Metode pembelajarannya mudah. Lulusan peserta didik SMP yang tidak sekolah karena bekerja, akan didatangi guru ke lokasi tempat siswa beraktivitas.
Tahun ini, Dinas Pendidikan Jawa Barat menargetkan bisa menyerap 39 ribu siswa yang masuk dalam Sekolah Jabar Juara.
Banyak faktor yang mendorong minimnya angka partisipasi tersebut. Untuk diketahui, angka kelulusan Sekolah Dasar hingga saat ini sangat besar. Tapi sayangnya, ketika siswa SD lulus, lulusan tidak semuanya tertampung. Walhasil banyak siswa putus sekolah.
Kepala Dinas Pendidikan Jawa Barat Ahmad Hadadi menilai, Dinas Pendidikan Jawa Barat aktif dalam menyisir siswa yang putus sekolah atau tidak melanjutkan sekolah. Padahal, mereka tidak dibebankan biaya pendaftaran alias gratis.
Hadadi mengungkapkan, Sekolah Jabar Juara merupakan upgrade dari SMP terbuka, atau jenjang menengah SMA Terbuka. Untuk SMK, Sekolah Jarak Jauh. Program ini diproritaskan untuk anak yang tidak bisa sekolah pada umumnya. Mulai dari faktor kekurangan biaya, harus bekerja membantu orangtua. Sehingga tidak ada waktu untuk sekolah.
Faktor selanjutnya, geografis karena tidak ada sekolah di dekat rumahnya. Yang tidak kalah penting program ini untuk menampung pelajar dengan aktivitas lain yang menuntut, seperti atlet dan artis.

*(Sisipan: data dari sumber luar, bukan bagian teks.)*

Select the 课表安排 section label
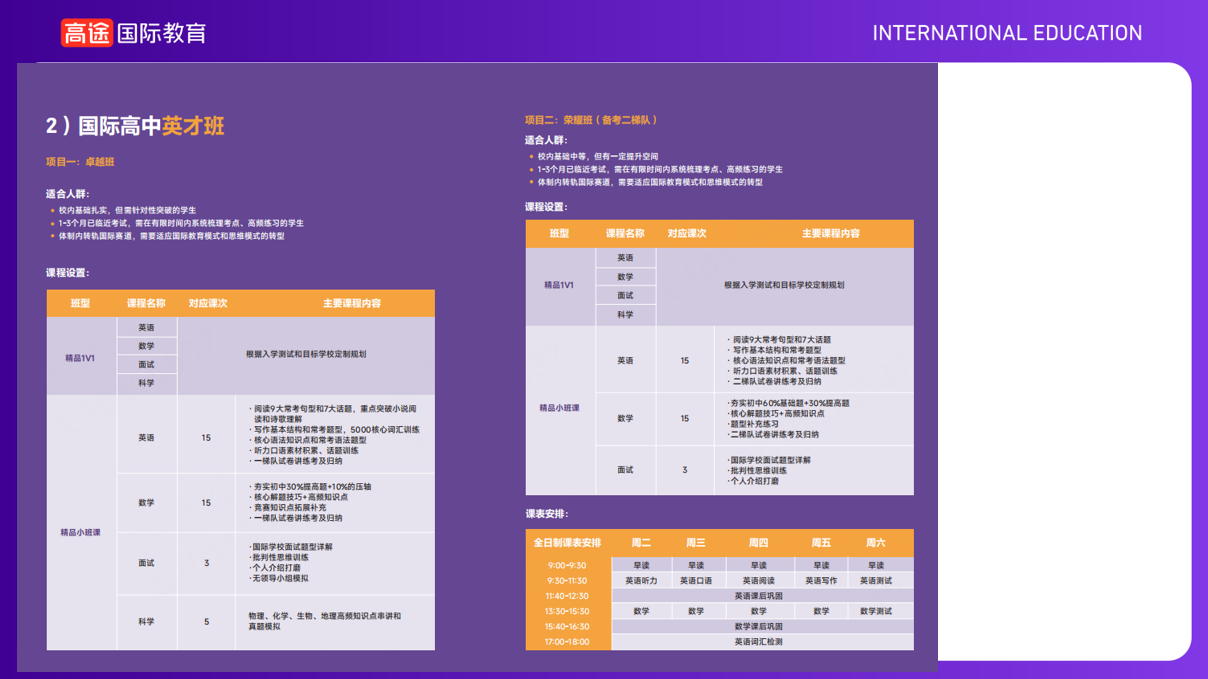 point(546,514)
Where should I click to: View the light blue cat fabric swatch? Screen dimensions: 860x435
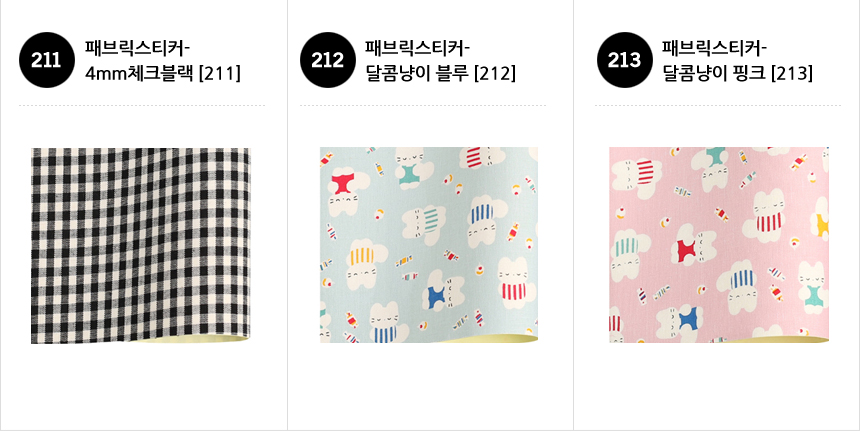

Dari beberapa yang mampu, kata dia, lebih memilih homeschooling. Secara umum, kata dia, homeschooling memang hampir sama dengan Sekolah Jabar Juara. ”Sekolah Jabar Juara ini sama regular. Yang membedakan hanya pelaksanaannya lebih fleksibel. Bisa belajar di masjid, di madrasah, pondok pesantren dan ruang-ruang yang paling memungkinkan dilakukan kegiatan belajar mengajar,” papar Hadadi.